• _What to produce_:
Line by line, print the records exactly.

Extracted data START

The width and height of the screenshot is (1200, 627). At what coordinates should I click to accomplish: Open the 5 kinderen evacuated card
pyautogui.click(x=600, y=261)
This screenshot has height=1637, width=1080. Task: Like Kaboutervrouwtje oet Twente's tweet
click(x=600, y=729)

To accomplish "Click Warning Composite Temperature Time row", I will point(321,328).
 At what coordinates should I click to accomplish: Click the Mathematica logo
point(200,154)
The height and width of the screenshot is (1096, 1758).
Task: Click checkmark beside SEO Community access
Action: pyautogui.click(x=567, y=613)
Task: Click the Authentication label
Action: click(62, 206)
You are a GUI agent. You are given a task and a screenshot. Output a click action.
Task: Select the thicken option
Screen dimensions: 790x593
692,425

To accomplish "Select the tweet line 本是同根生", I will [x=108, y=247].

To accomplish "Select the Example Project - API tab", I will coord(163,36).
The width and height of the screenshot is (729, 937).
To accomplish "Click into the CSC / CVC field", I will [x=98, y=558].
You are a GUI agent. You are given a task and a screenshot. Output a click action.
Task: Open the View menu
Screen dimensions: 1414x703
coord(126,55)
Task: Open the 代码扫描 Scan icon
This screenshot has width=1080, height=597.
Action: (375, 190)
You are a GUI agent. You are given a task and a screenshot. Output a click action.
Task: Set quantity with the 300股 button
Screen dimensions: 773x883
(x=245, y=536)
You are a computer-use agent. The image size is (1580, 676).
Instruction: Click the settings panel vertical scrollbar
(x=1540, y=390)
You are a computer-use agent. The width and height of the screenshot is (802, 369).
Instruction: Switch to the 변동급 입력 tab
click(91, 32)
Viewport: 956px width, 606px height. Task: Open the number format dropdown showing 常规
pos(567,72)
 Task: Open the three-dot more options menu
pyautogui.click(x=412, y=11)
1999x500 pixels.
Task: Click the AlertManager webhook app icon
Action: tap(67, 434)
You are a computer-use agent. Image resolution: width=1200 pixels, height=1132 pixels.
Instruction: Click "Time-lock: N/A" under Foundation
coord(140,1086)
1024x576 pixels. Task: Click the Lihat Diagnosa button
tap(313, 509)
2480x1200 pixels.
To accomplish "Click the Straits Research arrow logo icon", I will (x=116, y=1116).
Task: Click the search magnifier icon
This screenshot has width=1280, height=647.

Extracted data END

• _Written solution_:
The width and height of the screenshot is (1200, 627). At what coordinates should I click to accomplish: Open the 5 kinderen evacuated card
pyautogui.click(x=600, y=261)
This screenshot has height=1637, width=1080. Task: Like Kaboutervrouwtje oet Twente's tweet
click(x=600, y=729)

To accomplish "Click Warning Composite Temperature Time row", I will point(321,328).
 At what coordinates should I click to accomplish: Click the Mathematica logo
point(200,154)
The height and width of the screenshot is (1096, 1758).
Task: Click checkmark beside SEO Community access
Action: pyautogui.click(x=567, y=613)
Task: Click the Authentication label
Action: click(62, 206)
You are a GUI agent. You are given a task and a screenshot. Output a click action.
Task: Select the thicken option
Screen dimensions: 790x593
692,425

To accomplish "Select the tweet line 本是同根生", I will [x=108, y=247].

To accomplish "Select the Example Project - API tab", I will coord(163,36).
The width and height of the screenshot is (729, 937).
To accomplish "Click into the CSC / CVC field", I will [x=98, y=558].
You are a GUI agent. You are given a task and a screenshot. Output a click action.
Task: Open the View menu
Screen dimensions: 1414x703
coord(126,55)
Task: Open the 代码扫描 Scan icon
This screenshot has width=1080, height=597.
Action: (375, 190)
You are a GUI agent. You are given a task and a screenshot. Output a click action.
Task: Set quantity with the 300股 button
Screen dimensions: 773x883
(x=245, y=536)
You are a computer-use agent. The image size is (1580, 676).
Instruction: Click the settings panel vertical scrollbar
(x=1540, y=390)
You are a computer-use agent. The width and height of the screenshot is (802, 369).
Instruction: Switch to the 변동급 입력 tab
click(91, 32)
Viewport: 956px width, 606px height. Task: Open the number format dropdown showing 常规
pos(567,72)
 Task: Open the three-dot more options menu
pyautogui.click(x=412, y=11)
1999x500 pixels.
Task: Click the AlertManager webhook app icon
Action: tap(67, 434)
You are a computer-use agent. Image resolution: width=1200 pixels, height=1132 pixels.
Instruction: Click "Time-lock: N/A" under Foundation
coord(140,1086)
1024x576 pixels. Task: Click the Lihat Diagnosa button
tap(313, 509)
2480x1200 pixels.
To accomplish "Click the Straits Research arrow logo icon", I will (x=116, y=1116).
Task: Click the search magnifier icon
This screenshot has width=1280, height=647.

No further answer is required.